A particle moving along a straight line decelerates according to a= -kv, where k is a constant and v is velocity. If it’s initial velocity at time t=0 is v0=4 m/s and its velocity at time t=2 s is v = 1 m/s, determine the time T and corresponding distance D for the particle speed to be reduced to one-tenth of its initial value
Answer : T = 3.32 s, D = 5.19 M

Homework Equations

I think I figured out the value of the constant (k). However, I have no idea where to go from there. Below is my work on how I got to that point. I have tried integrating the new acceleration equation but have not had success further to find answers that are correct. Its very possible I'm not even on the right track so if anyone could please point me in the right direction I would be grateful.

The Attempt at a Solution

equation: a=-kv ;; a=-k(dv/dt) ;; 1/v(dv) = -kdt ;; ln|v| = -kt +c
With that, solving for C we can use: ln|4| = -kt +c @ t=0 ;; ln|4| = 1.3863 = C
Then solve for k using: ln|1| = -kt + 1.3863 ;; k=0.69315
So from here the acceleration at t=0 and t=2 can be solved by using the velocities
a (@ t=0; v=4) = -.69315(4) = -2.7726m/s^2
a (@ t=2; v=1) = -.69315(1) = -.69315m/s^2
No idea where to go from here. :(

 

[kuruman]

The Attempt at a Solution

equation: a=-kv ;; a=-k(dv/dt) ;; 1/v(dv) = -kdt ;; ln|v| = -kt +c

Does this last equation make sense? You are doing physics not math, so when you integrate, there need to be limits of integration on both sides. What are those limits of integration? Furthermore, in physics, arguments of logarithms, sines, cosines, etc. have to be dimensionless. Yours isn't.

 

[collinsmark]

Does this last equation make sense? You are doing physics not math, so when you integrate, there need to be limits of integration on both sides. What are those limits of integration? Furthermore, in physics, arguments of logarithms, sines, cosines, etc. have to be dimensionless. Yours isn't.

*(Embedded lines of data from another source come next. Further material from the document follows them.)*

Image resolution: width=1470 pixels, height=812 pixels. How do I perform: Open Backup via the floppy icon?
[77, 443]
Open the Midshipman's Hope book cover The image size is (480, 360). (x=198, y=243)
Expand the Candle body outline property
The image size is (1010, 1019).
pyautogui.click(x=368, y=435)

Actually, in my opinion it's a matter of preference. You could evaluate the definite integral using initial conditions as limits, or evaluate the indefinite integral and later solve for the arbitrary constant using initial conditions (the latter is what the OP did). Both are fine approaches.

[Another edit: Oh, and regarding the units (the OP's arguments weren't dimensionless). It can be shown that the units sort of pop out with the arbitrary constant. Using different units for v merely cause the arbitrary constant to reflect the difference. It's a property of log(ab) = loga + logb.]

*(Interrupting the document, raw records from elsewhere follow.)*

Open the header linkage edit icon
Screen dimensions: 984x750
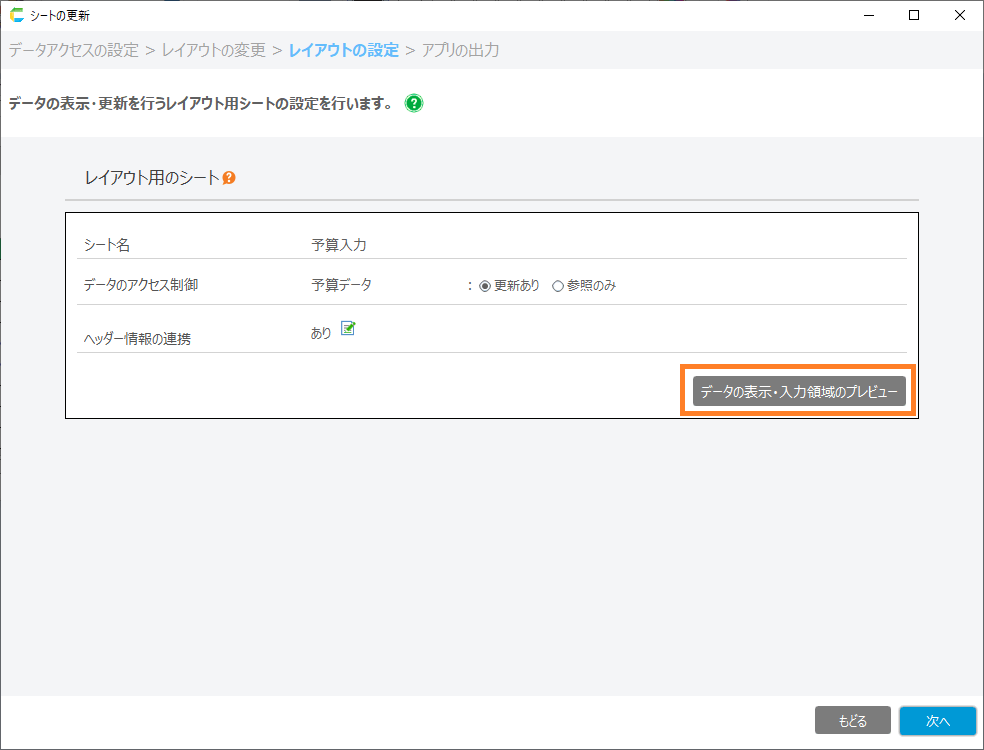[348, 329]
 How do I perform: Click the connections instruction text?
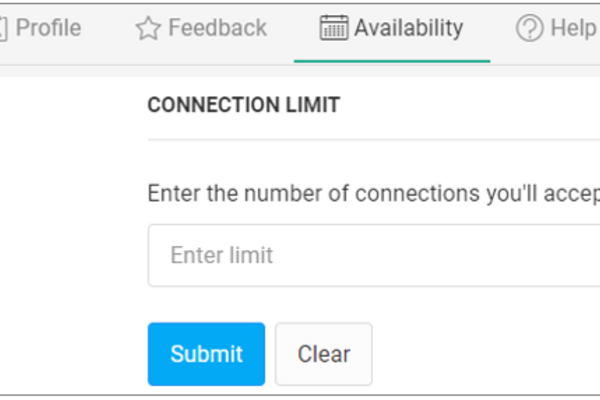(x=374, y=193)
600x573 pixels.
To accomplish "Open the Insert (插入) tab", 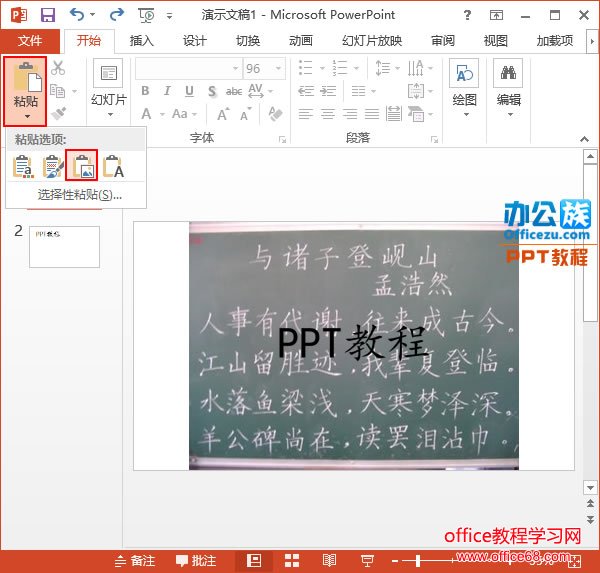I will tap(142, 41).
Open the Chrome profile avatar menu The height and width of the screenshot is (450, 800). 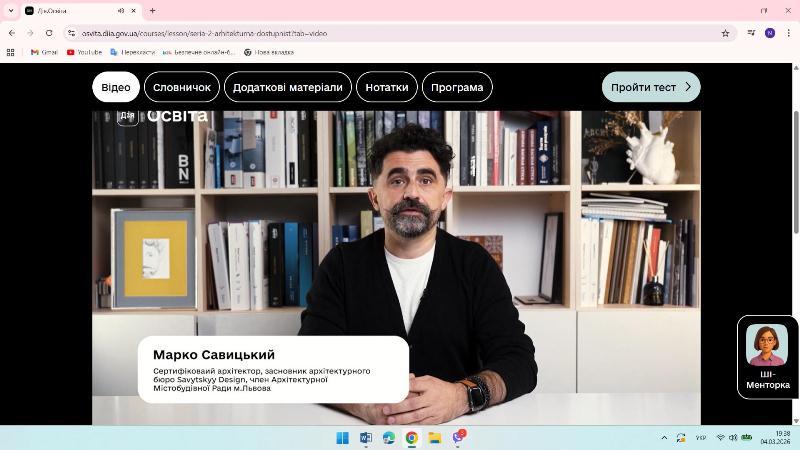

equation: a=-kv ;; a=-k(dv/dt) ;; 1/v(dv) = -kdt ;; ln|v| = -kt +c
With that, solving for C we can use: ln|4| = -kt +c @ t=0 ;; ln|4| = 1.3863 = C
Then solve for k using: ln|1| = -kt + 1.3863 ;; k=0.69315

Okay, so far so good.

Eventually, you'll probably want to do some algebra and solve for v as a function of t. But you can solve for that later if you wish.

So from here the acceleration at t=0 and t=2 can be solved by using the velocities
a (@ t=0; v=4) = -.69315(4) = -2.7726m/s^2
a (@ t=2; v=1) = -.69315(1) = -.69315m/s^2
No idea where to go from here. :(

Wait, what? Acceleration?

You don't need to find acceleration in order to solve this problem.

You already have a full relationship between velocity and time. And you already know what the initial v₀ is (4 m/s). So just plug in 0.1v₀ in for v, and solve for t!

For the next step you'll need to integrate to find distance, x(t) (complete with some algebra too). And you'll end up with another arbitrary constant if you use the indefinite integral. It's assumed in the problem statement that it's looking for the change in distance starting from t = 0. So that implies that x = 0 at t = 0.

[Edit: customwelds, I just noticed that in one of your listed equations, you had "a = -k(dv/dt)." I think you meant, dv/dt = -kv. I assume that was just a typo/simple mistake, because later your relationship turns out to be correct. And also, welcome to Physics Forums!]